- Conference: Independent
- Record: 6–3
- Head coach: Student coaches;
- Captain: H.B. Wassell
- Home arena: none

= 1899–1900 Bucknell Bison men's basketball team =

American college basketball season

The 1899–1900 Bucknell Bison men's basketball team represented Bucknell University during the 1899–1900 college men's basketball season.

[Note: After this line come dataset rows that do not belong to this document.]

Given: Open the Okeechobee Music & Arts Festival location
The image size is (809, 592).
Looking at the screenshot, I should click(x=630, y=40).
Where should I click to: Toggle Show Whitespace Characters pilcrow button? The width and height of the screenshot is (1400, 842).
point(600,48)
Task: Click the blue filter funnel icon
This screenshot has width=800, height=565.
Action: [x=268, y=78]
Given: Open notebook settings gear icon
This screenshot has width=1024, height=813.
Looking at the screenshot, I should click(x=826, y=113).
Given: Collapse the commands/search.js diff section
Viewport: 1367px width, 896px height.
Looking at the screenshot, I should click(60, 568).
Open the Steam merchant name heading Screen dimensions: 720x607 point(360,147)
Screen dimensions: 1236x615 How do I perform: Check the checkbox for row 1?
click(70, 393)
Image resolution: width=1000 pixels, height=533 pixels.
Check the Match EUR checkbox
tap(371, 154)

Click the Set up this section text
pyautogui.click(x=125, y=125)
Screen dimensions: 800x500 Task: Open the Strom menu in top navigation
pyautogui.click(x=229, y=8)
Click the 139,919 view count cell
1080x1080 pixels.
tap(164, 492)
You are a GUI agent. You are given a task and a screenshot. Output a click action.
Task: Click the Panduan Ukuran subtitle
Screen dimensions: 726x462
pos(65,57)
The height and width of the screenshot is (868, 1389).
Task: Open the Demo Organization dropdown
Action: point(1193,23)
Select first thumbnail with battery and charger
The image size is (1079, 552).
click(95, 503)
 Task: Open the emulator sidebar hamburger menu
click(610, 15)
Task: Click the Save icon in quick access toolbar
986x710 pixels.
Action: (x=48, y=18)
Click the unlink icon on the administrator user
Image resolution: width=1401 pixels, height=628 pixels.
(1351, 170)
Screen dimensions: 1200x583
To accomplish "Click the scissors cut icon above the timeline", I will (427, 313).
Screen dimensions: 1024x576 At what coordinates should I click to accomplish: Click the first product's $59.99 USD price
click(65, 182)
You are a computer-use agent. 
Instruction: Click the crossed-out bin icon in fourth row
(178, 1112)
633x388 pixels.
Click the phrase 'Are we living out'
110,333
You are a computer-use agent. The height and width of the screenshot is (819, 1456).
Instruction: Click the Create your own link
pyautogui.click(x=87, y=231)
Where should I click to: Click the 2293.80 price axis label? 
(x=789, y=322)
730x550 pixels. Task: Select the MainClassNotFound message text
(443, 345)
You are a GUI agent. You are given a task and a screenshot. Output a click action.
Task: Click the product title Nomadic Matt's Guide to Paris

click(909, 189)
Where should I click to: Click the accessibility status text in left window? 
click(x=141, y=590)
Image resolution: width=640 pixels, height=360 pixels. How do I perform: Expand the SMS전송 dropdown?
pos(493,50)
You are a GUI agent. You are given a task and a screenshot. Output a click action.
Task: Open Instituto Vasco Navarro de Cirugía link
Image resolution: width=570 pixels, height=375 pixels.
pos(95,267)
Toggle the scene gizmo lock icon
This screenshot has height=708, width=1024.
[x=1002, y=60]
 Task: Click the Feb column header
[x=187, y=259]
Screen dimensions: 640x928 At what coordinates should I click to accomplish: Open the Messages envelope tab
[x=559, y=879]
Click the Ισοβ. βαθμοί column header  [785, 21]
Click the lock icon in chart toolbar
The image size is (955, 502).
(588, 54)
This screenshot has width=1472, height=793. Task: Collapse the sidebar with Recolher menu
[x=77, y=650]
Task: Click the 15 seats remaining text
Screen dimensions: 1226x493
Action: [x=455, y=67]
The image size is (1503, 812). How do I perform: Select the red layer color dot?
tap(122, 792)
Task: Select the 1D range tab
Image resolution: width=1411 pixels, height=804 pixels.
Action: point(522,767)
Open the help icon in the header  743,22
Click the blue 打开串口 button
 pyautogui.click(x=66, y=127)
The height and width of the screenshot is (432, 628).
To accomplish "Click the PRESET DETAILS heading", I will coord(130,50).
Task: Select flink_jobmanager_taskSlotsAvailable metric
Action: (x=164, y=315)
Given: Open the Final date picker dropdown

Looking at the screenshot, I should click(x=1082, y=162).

The team had finished with an overall record of 6–3.

==Schedule==

| Date time, TV | Opponent | Result | Record | Site city, state |
| 12/12/1899* | Danville | W 29–12 | 1–0 |  |
| 1/19/1900* | at Bloomsburg | L 05–15 | 1–1 |  |
| 1/20/1900* | Pittston | L 12–21 | 1–2 |  |
| 2/01/1900* | Dickinson | W 15–12 | 2–2 |  |
| 2/08/1900* | at Dickinson | W 15–12 | 3–2 |  |
| 2/10/1900* | State College | L 08–11 | 3–3 |  |
| 2/17/1900* | Cornell | W 29–10 | 4–3 |  |
| 2/22/1900* | Bloomsburg | W 25–5 | 5–3 |  |
| 3/05/1900* | State College | W 19–5 | 6–3 |  |
*Non-conference game. (#) Tournament seedings in parentheses.